When I wrote this post, I had just finished. And suddenly I heard a siren. I paused to listen. There were more. And more. And more. And they were going the direction of my son’s school. So I screamed. And I called anyone I could think of to help me. Then I heard shots fired. I screamed more. Please anyone help me. Help my children.
Then the first text. A shooting near their school. Their school has one guard. The nearby school doesn’t have any. The schools went on strike and they were promised security but no one came. Then they said, the rule is only schools with 100 kids get security. So no security for most of the daycares in the neighborhood. Even though we are surrounded by five arab villages. And even though most of the terrorists have come out of one of the villages. And even though they have been rioting, since last summer’s war. And even though they have thrown firebombs on the homes day in and day out.
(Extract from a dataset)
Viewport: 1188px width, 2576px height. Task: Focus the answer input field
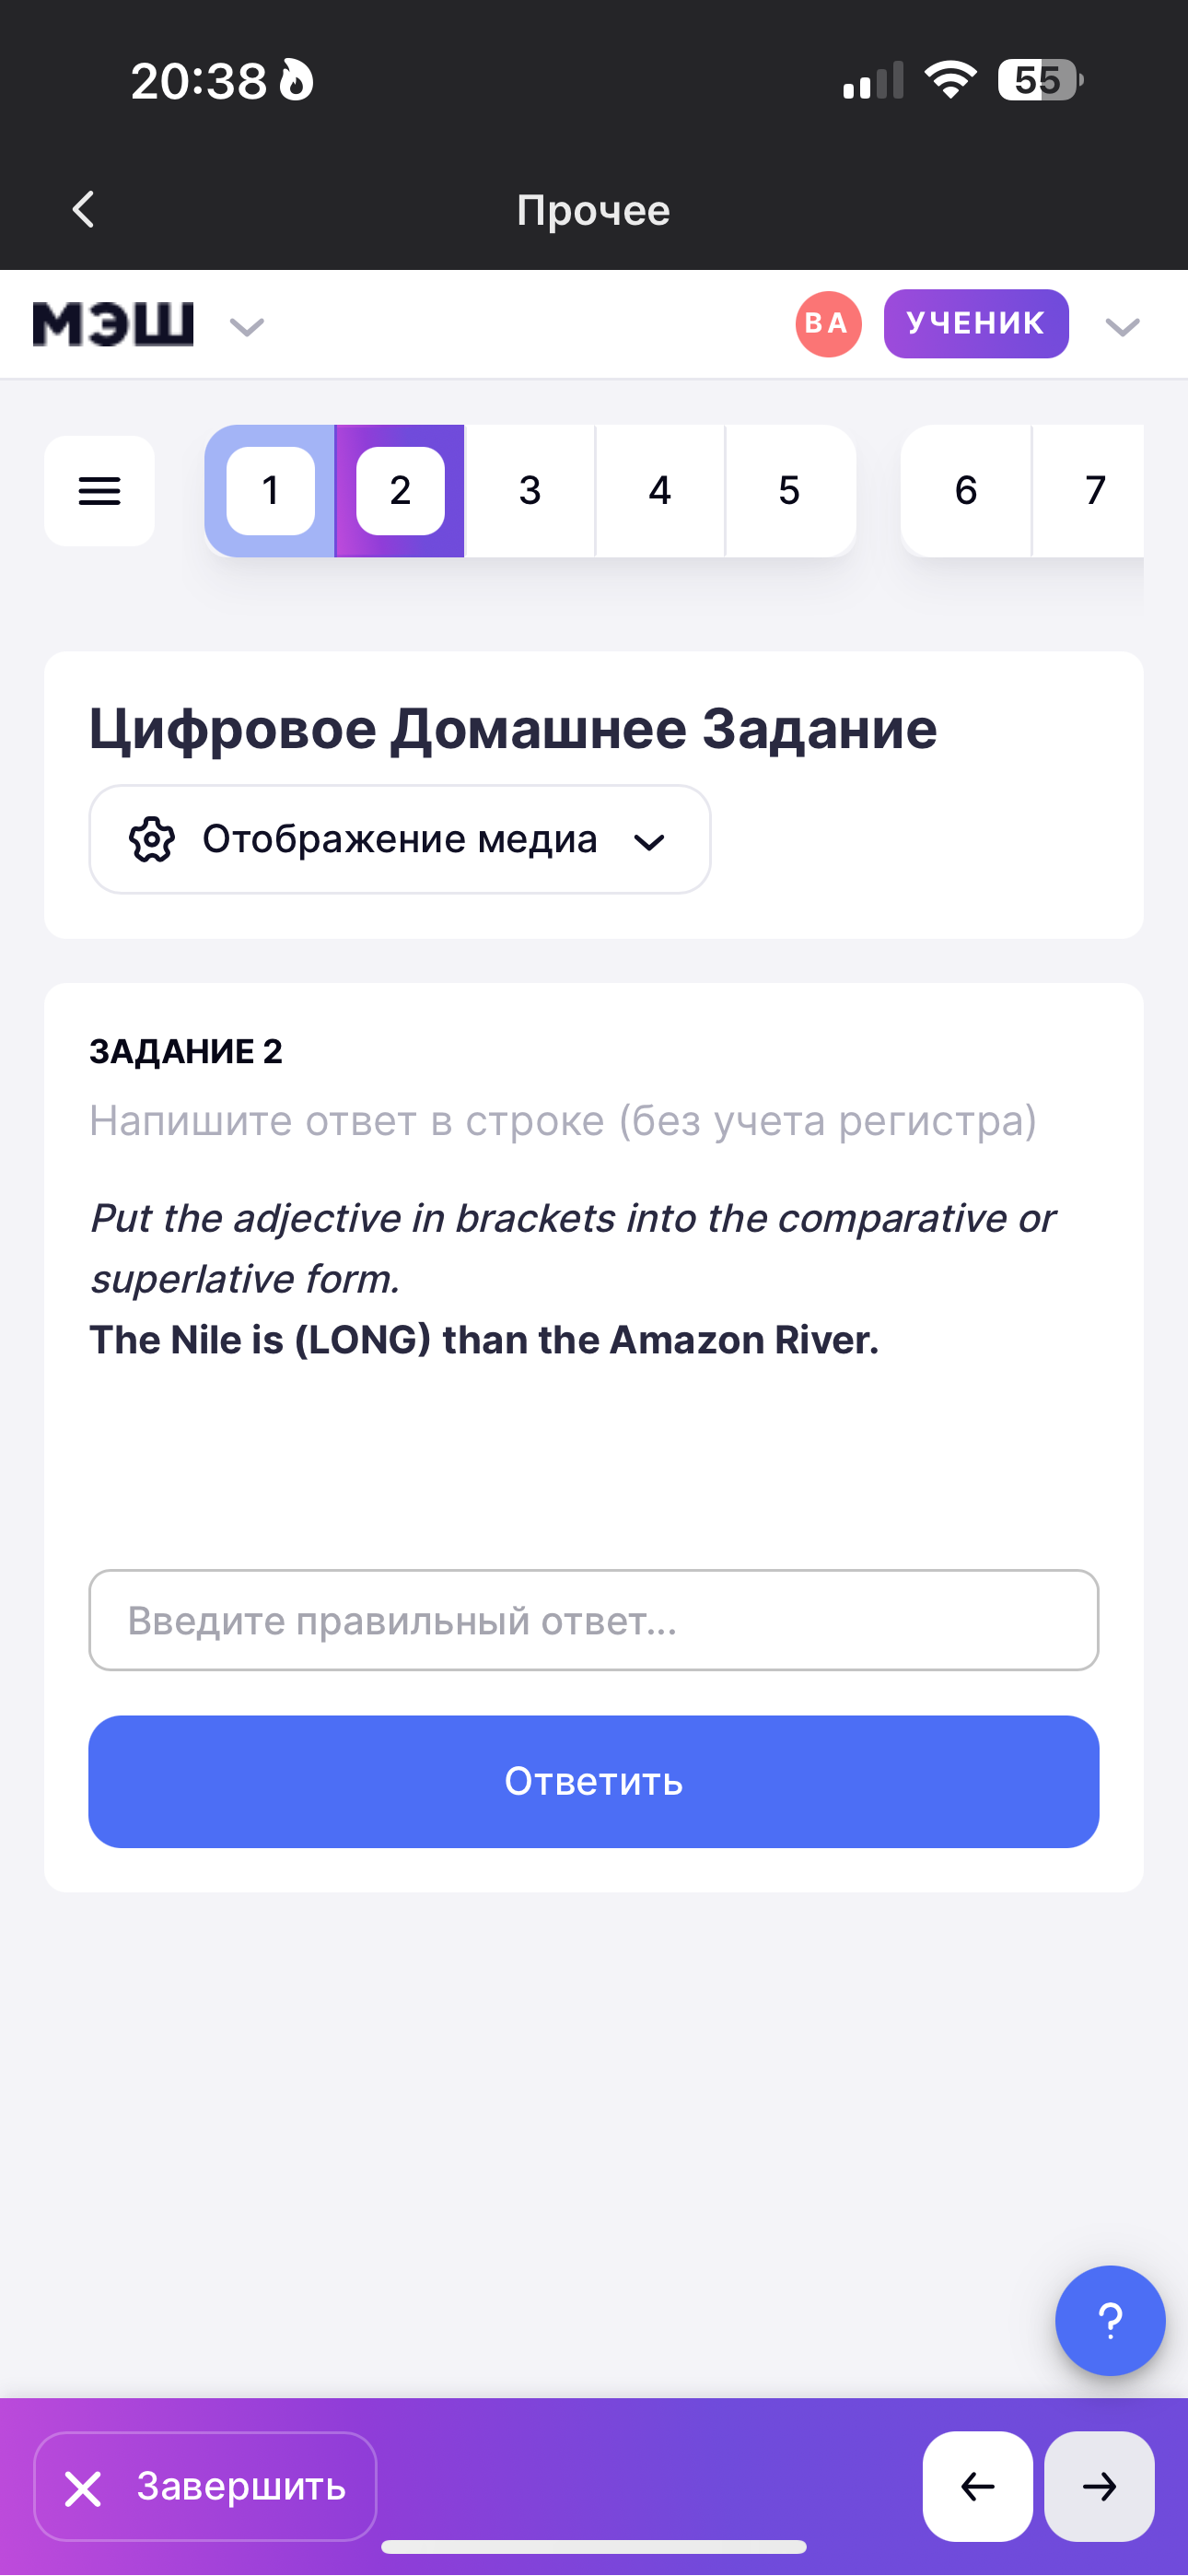[594, 1620]
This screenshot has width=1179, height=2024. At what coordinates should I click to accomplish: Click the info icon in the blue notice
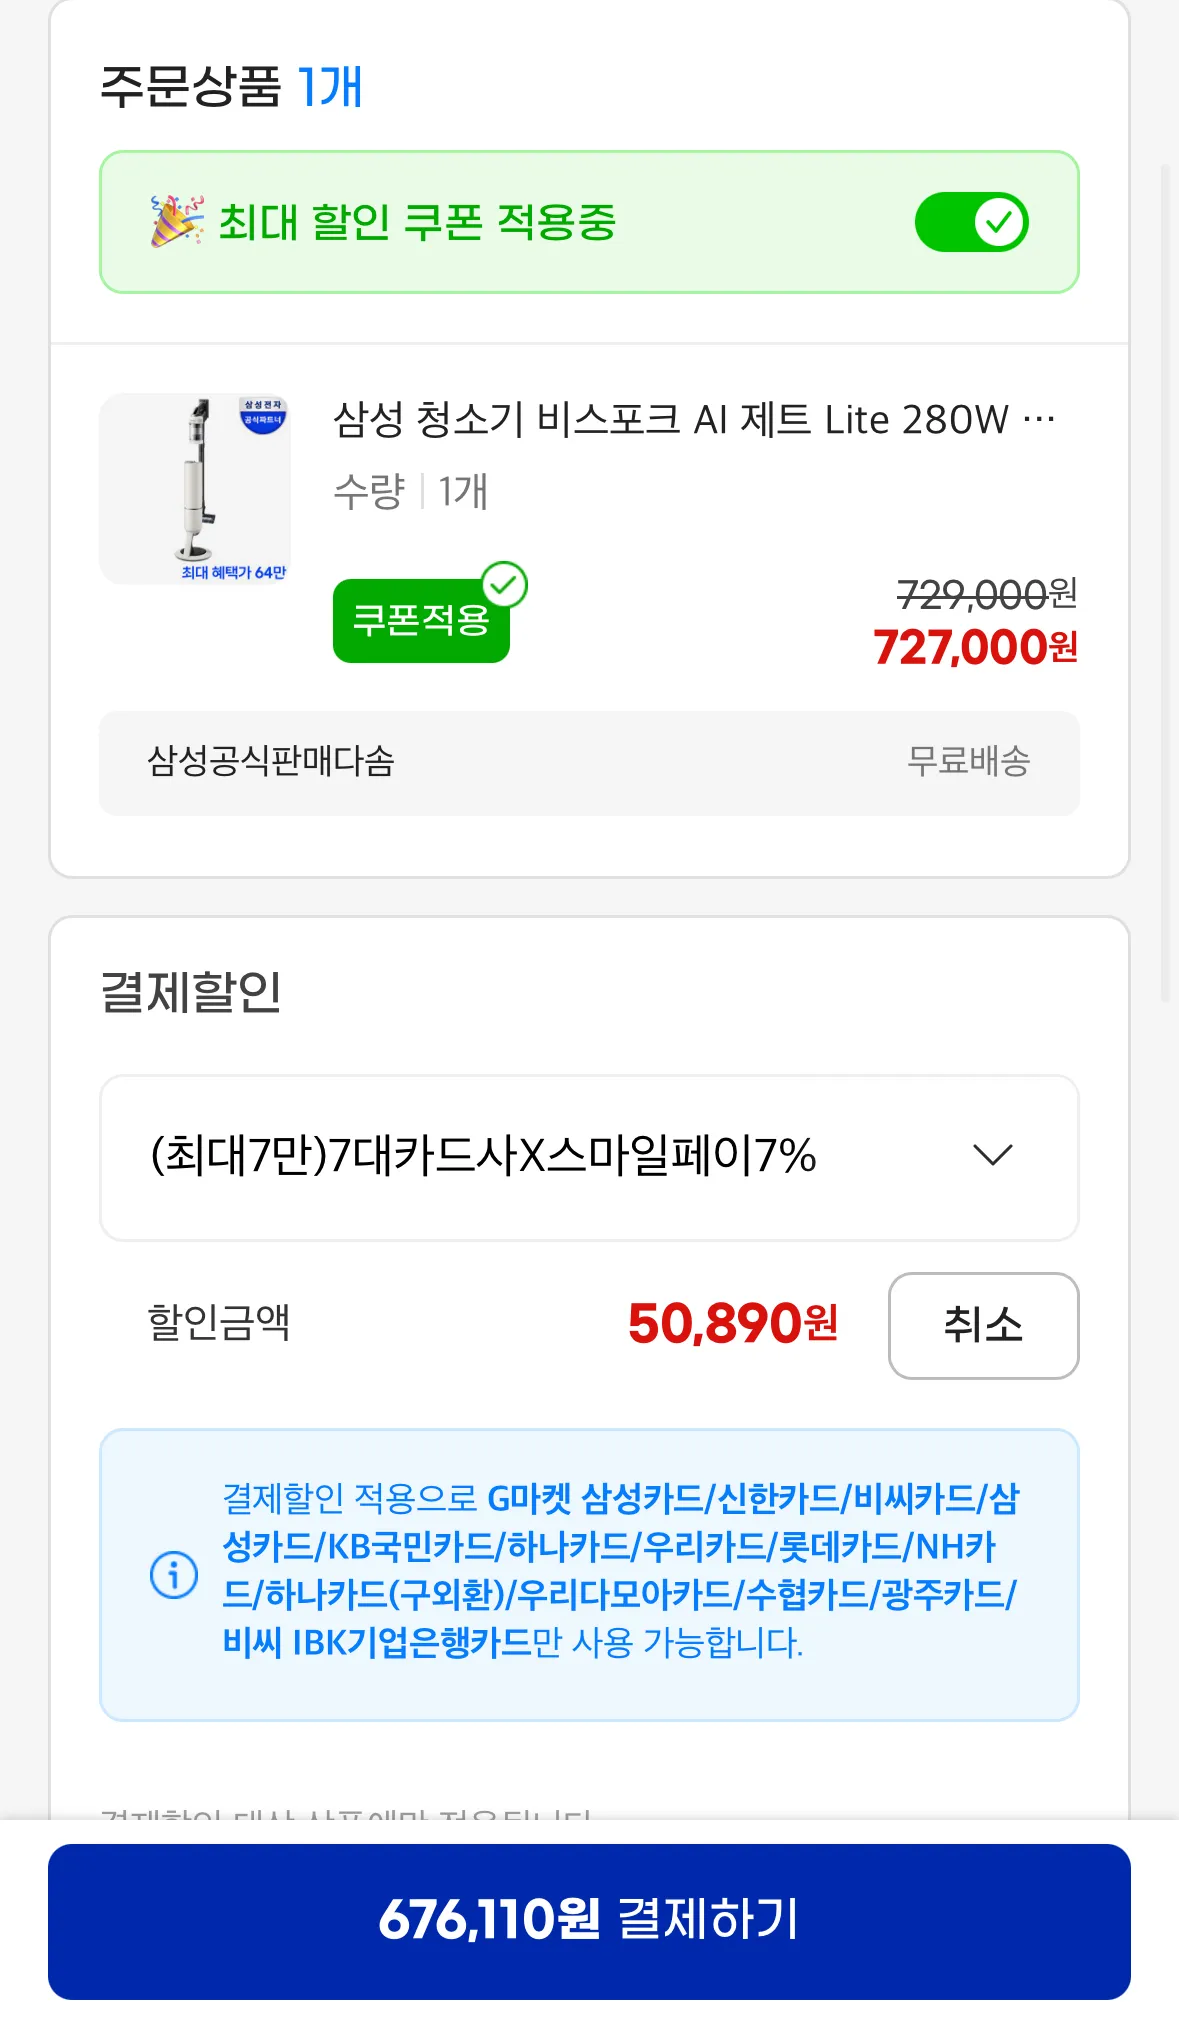click(174, 1575)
And now, like the mother I wrote about just minutes ago. I am screaming on the floor, waiting to hold my babies again. The sirens have gone. All that is left is the ringing bell of a nearby school. Where children aren’t learning about math or science, but about the cruelty and evil of life.
Who will read about my trauma or their scares in the newspaper? Online? Will they talk about the eight critically injured victims? The terrorists shot them, stabbed them, tried to hijack the bus and kill more. Will anyone read it? Will they even care? Will anything change?